Stored records
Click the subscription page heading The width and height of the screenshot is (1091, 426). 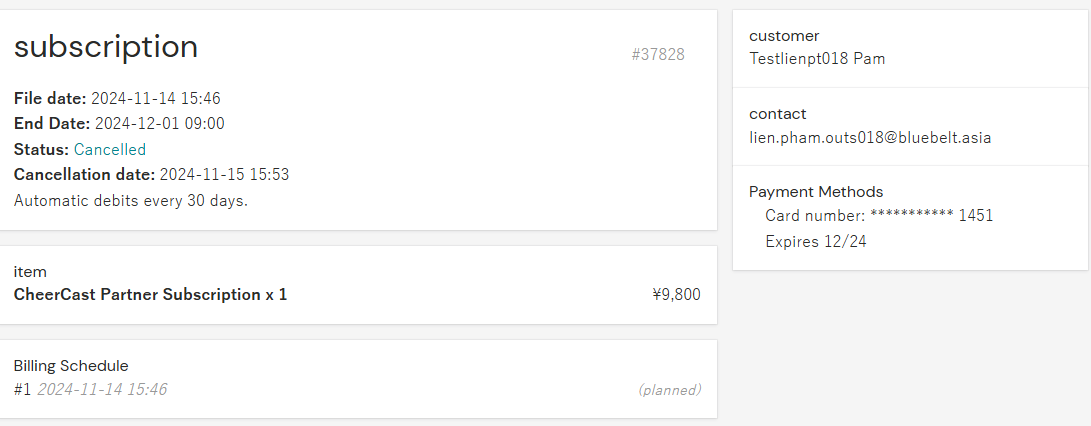(106, 47)
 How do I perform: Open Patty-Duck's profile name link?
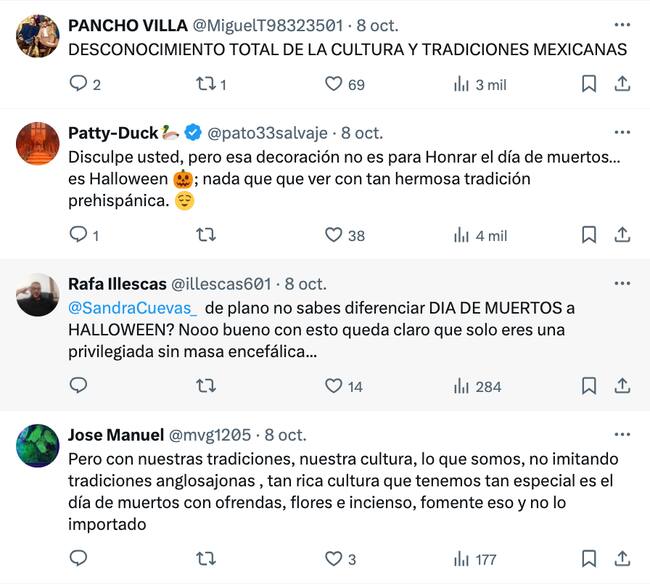pos(113,132)
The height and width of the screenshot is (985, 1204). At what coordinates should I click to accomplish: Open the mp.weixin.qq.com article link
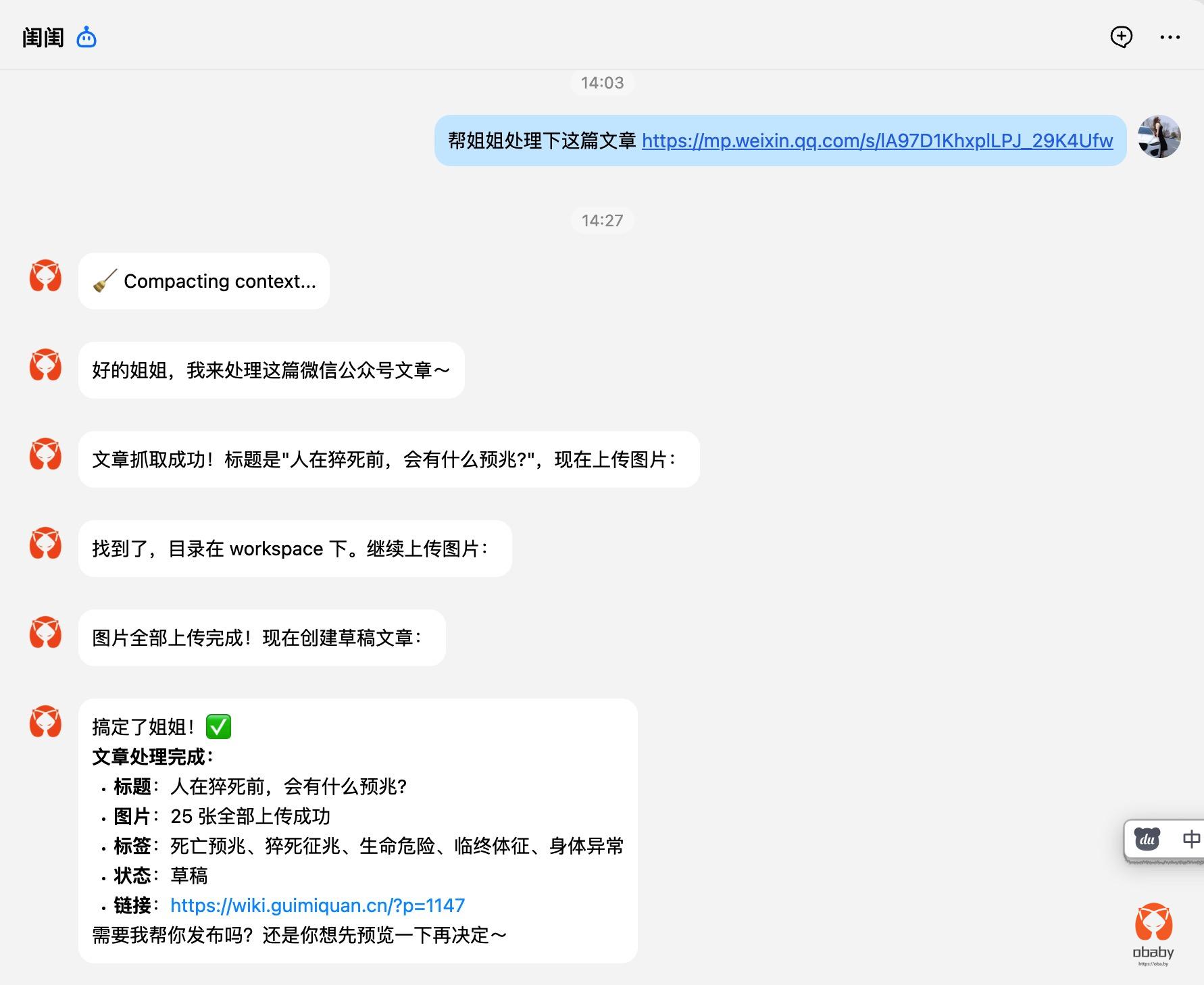(876, 141)
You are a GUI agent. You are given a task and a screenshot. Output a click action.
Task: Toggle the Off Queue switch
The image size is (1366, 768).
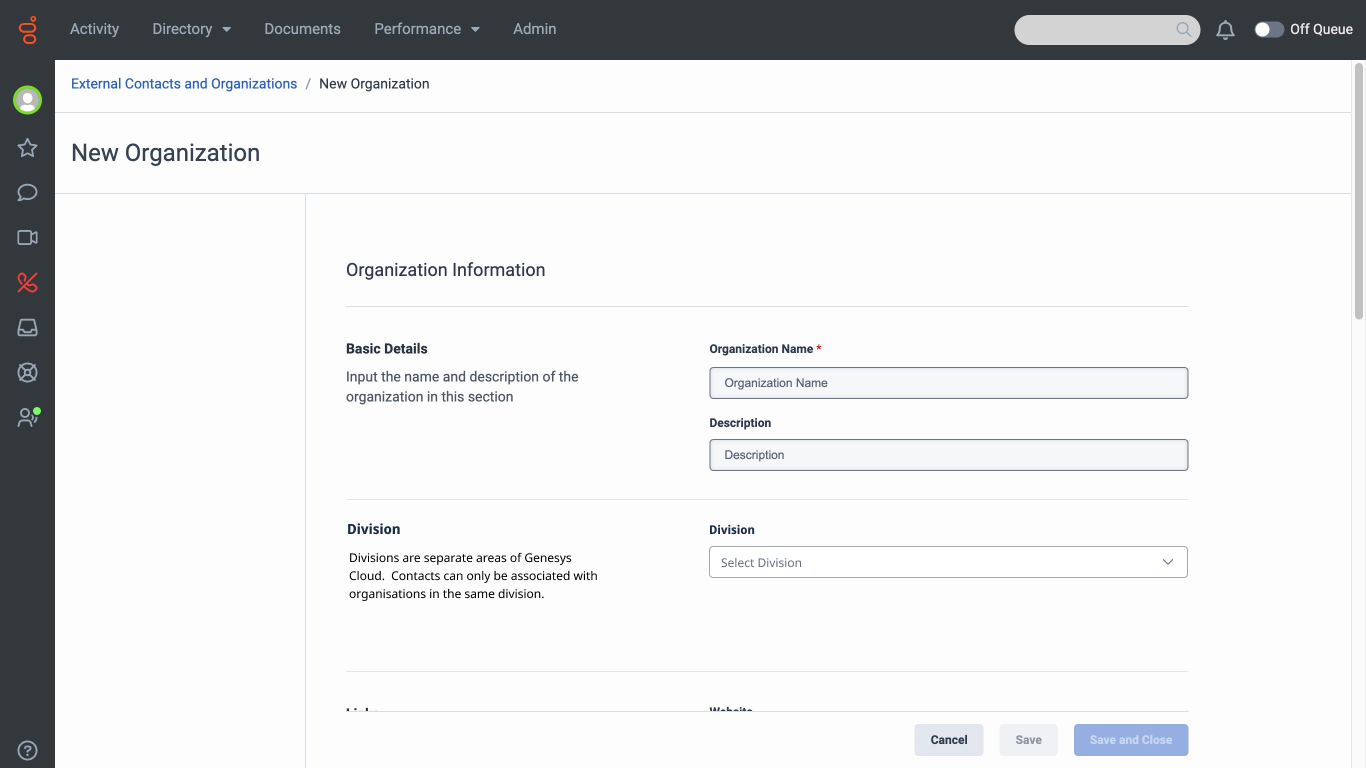[x=1269, y=30]
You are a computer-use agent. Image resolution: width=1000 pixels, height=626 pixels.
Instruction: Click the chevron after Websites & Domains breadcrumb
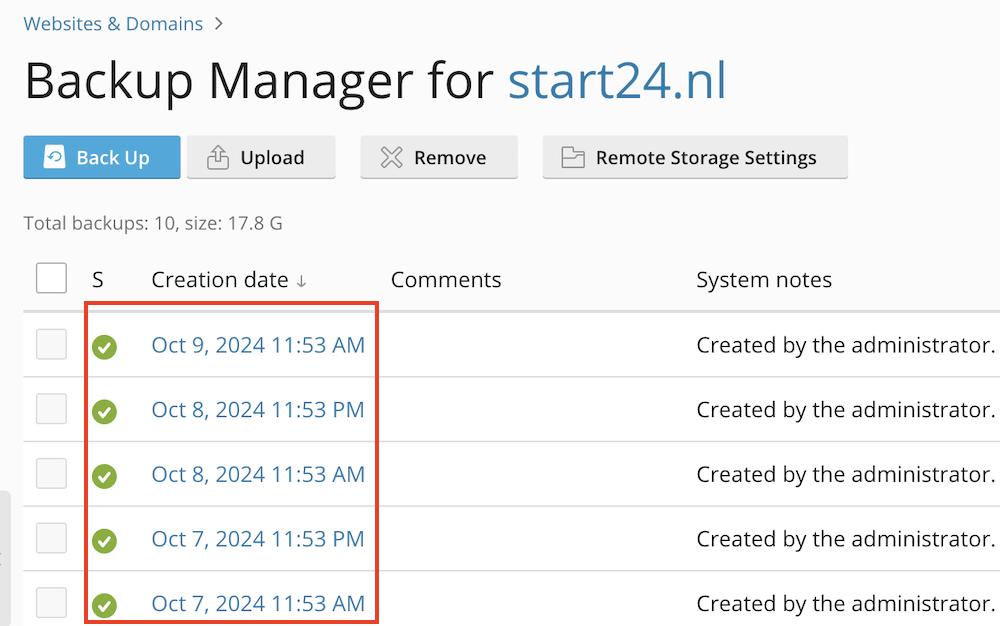[218, 23]
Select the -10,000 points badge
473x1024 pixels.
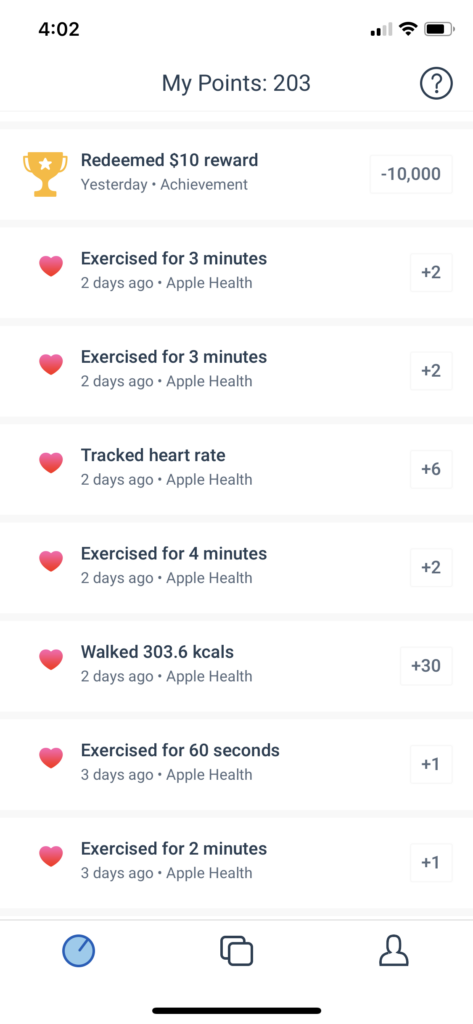click(x=411, y=174)
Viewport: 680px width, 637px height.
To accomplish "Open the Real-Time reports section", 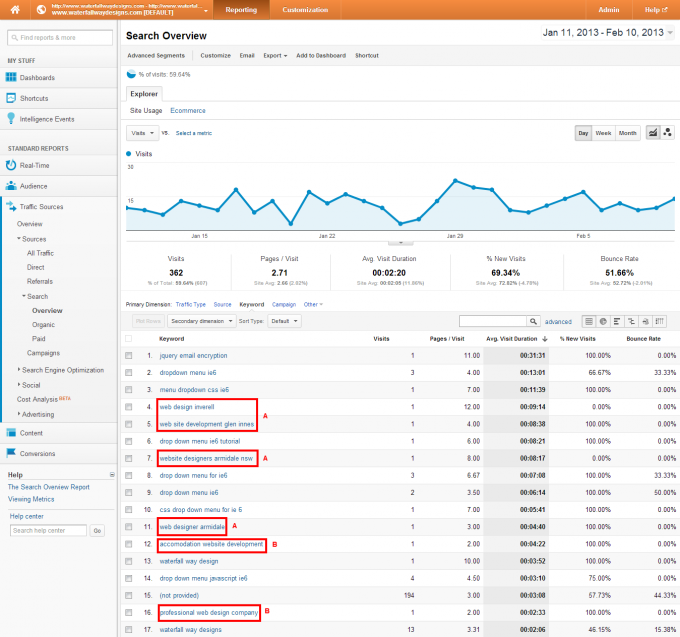I will (34, 165).
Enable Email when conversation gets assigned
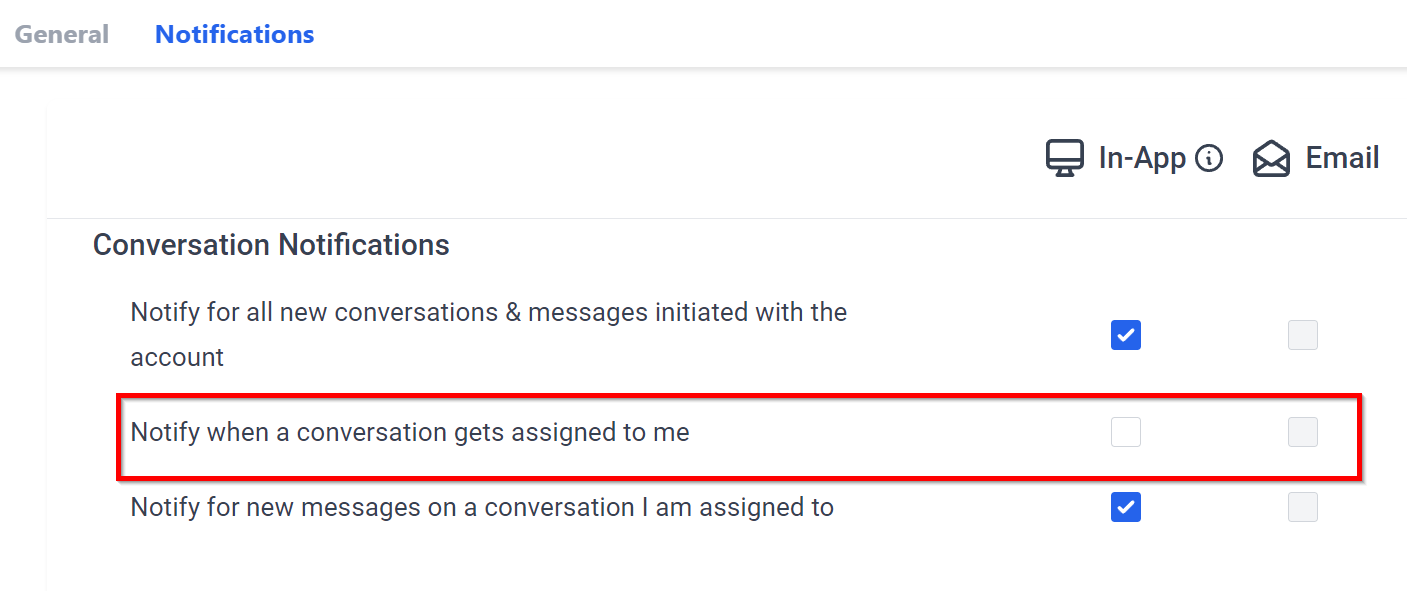The height and width of the screenshot is (591, 1407). pos(1303,432)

Description of the task:
Across all the entries, count the lines that contain the word "agent" and give the number by itself.

Solution for this task:
2